Recombination landscapes and genome evolution in flowering plants

Soutenance de thèse de Thomas Brazier (Université de Rennes 1, ECOBIO, OSUR)

Recombination landscapes and genome evolution in flowering plants
Mardi 13 décembre 2022, 13h00
Observatoire des Sciences de l'Univers de Rennes (OSUR) - Campus de Beaulieu, Bâtiment 14B, Salle de conférence

The jury will be composed of:

* Crhistine Mézard, DR CNRS, INRAE Versailles IJPB
* Adam Eyre-Walker, Professor, University of Sussex
* Anne-Marie Chèvre, DR INRAE, IGEPP, INRAE Le Rheu
* Carina Farah Mugal, CR CRNS, LBBE Université Lyon 1
* Laurent Duret, DR CRNS, LBBE Université Lyon 1
* Sylvain Glémin, DR CNRS, ECOBIO Université de Rennes 1

Keywords: comparative genomics, crossover, genetic shuffling, linkage disequilibrium, meiosis.

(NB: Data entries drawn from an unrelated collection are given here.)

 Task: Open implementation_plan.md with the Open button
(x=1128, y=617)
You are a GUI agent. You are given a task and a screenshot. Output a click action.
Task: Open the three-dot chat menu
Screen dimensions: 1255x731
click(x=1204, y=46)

Meiotic recombination is a universal feature of sexually reproducing species during which crossovers play a
fundamental role for the proper segregation of chromosomes and reshuffling alleles among chromosomes. How much variation in recombination is expected within a genome and among different species remains a central question for understanding the genomic consequences of recombination. We characterised and compared patterns of recombination at a broad scale in a comparative context amongst a large set of flowering plant species. We found two main patterns (with a few exceptions) associated with chromosome length, chromosome structure and gene density. As chromosome size increases, crossovers are distributed towards the periphery which globally corresponds to the underlying gene distribution and affects how efficiently genes are shuffled at meiosis. At a fine scale, we detected 5’-3’ gradients of recombination within coding regions in several species presenting a diversity in genomic characteristics and covering a broad phylogenetic scale. Recombination gradients were mainly shaped by the location and intensity of recombination hotspots in 5’ and 3’ ends of genes and by gene structure itself. Both ends of the transcribed region experience more recombination than the middle of genes which implies more recombination in shorter genes. These results raise new questions on the evolution of recombination rates but also on the impact of recombination on the diversity of genomic patterns such as polymorphism and base composition across and among species.